Mikhail Rodionovich Popov (Russian: Михаил Родионович Попов; 26 November [O.S. 14 November] 1851 – 17 January [O.S. 4 January] 1908) was a Russian revolutionary and political prisoner.

== Biography ==
Popov was born in Glafirovka village, in the Yekaterinoslav region of Ukraine. His father was a priest. He studied at the Yekaterinoslav Theological Seminary and at a medical surgical academy. In 1874, during the 'Back to the People' movement, when hundreds of students went out to share the lives of the poor, he made contact with workers in St Petersburg, and nearby. He joined the illegal organisation, Zemlya i Volya in 1876, During 1877, he toured markets in the Voronezh region with Aleksandr Kvyatkovsky making contact with peasants, and was encouraged by the responses they received. In 1878, teamed up with Georgi Plekhanov, the future founder of Russian Marxism, to take control of a strike in the St Petersburg cotton mills, which was "the most important strike in the capital at that time".

In February 1879, Popov learnt that a mechanic named Nikolai Reinshtein who had joined the movement was a spy infiltrated by the police, and he and a fellow revolutionary killed him.

During 1879, a split was opening up within Zemlya i Volya over whether to continue trying to spread propaganda work, which was leading to mass arrests and severe sentences without obvious success, or whether to focus on terrorism, and particularly on a plan to assassinate the Tsar. Popov was one of the main organisers of a secret conference convened in June 1879, in Voronezh, where he and Plekhanov were the leading 'villagers' who were opposed to the turn towards terrorism. When it was agreed to split the organisation, he joined the Chernyi Peredel Black Repartition group, and based himself in Kyiv. After a few months, he became impatient with Plekhanov and other colleagues. He told Yelizaveta Kovalskaya: "People here don't care much about theory; everyone wants to do revolutionary work, they don't want to be a odds over programmes." He founded the South Russian Union, which united members of both parties.

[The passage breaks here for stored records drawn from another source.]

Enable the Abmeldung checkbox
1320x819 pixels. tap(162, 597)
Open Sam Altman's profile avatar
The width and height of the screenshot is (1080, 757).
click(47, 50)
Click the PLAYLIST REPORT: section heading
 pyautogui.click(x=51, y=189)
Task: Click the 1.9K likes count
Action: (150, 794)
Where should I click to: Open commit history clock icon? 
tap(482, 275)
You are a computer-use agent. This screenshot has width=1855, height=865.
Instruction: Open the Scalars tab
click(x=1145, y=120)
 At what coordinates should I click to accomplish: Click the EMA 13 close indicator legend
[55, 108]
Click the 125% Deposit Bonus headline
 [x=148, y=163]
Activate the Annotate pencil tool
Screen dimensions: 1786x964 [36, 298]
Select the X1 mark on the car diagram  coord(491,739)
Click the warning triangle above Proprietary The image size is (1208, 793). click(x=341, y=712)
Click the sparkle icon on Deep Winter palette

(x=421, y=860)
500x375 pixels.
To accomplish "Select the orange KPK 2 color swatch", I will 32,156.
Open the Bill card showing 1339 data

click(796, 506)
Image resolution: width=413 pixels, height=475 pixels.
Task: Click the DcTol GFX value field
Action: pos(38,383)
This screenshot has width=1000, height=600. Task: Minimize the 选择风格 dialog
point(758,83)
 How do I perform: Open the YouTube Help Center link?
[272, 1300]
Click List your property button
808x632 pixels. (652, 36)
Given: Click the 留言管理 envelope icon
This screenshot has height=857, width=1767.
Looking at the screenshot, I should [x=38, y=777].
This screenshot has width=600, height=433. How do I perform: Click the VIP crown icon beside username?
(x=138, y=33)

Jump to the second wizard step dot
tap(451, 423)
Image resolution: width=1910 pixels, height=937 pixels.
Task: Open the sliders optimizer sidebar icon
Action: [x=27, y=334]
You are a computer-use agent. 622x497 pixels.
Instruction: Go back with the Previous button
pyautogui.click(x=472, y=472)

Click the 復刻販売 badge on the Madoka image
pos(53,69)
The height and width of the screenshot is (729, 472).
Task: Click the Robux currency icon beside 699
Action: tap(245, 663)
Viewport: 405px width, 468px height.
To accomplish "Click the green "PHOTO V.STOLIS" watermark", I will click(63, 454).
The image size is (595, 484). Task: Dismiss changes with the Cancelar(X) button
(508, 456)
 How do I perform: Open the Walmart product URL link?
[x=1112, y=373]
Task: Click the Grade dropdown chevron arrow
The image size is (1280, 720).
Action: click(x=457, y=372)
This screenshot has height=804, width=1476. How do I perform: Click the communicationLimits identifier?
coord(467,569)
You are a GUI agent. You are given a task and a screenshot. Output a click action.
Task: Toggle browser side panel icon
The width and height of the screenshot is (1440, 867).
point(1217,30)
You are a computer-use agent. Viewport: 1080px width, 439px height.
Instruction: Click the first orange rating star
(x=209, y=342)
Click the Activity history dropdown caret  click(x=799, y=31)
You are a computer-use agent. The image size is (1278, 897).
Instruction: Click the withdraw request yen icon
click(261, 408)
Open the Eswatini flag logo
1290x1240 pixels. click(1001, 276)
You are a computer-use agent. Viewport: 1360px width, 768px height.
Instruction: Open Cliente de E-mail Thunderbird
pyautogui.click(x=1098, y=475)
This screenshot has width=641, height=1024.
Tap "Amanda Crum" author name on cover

Arrested on 22 February 1880, Popov was sentenced to death by a court in Kyiv, but the sentence was commuted to hard labour life, which he originally had to serve the Kara mines in Siberia. In 1882, there was a mass escape from Kara organised by Ippolit Myshkin. Once those involved had been recaptured, the authorities introduced new restrictions, which provoked protests by the prisoners. Popov was not involved in the escape, but was singled out as one of the leaders of the protests, and with Myshkin and six others, he was transported back to St Petersburg to be held in solitary confinement in the Alexey Ravelin of the Peter and Paul Fortress. In August 1884, he was moved to the Shlisselburg Fortress, where he continued protesting about prison conditions. Vera Figner, a fellow prisoner, wrote that:

He was a man with a constitution of iron, great self-control and an immense capacity for resistance, tempered in the Kara mines and the Alexey Ravelin; a cool, obstinate warrior of steel. When his jailers insulted and abused him, he repaid them in like coin. Rough treatment by the guards, noisy scuffles with gendarmes, did not bother him at all. They bound him, and beat him; several times they beat him cruelly; and he bore it all; he could still go on living.

Popov survived more than 20 years in the fortress. He was released in October 1905, during the 1905 revolution. He died in Rostov-on-Don.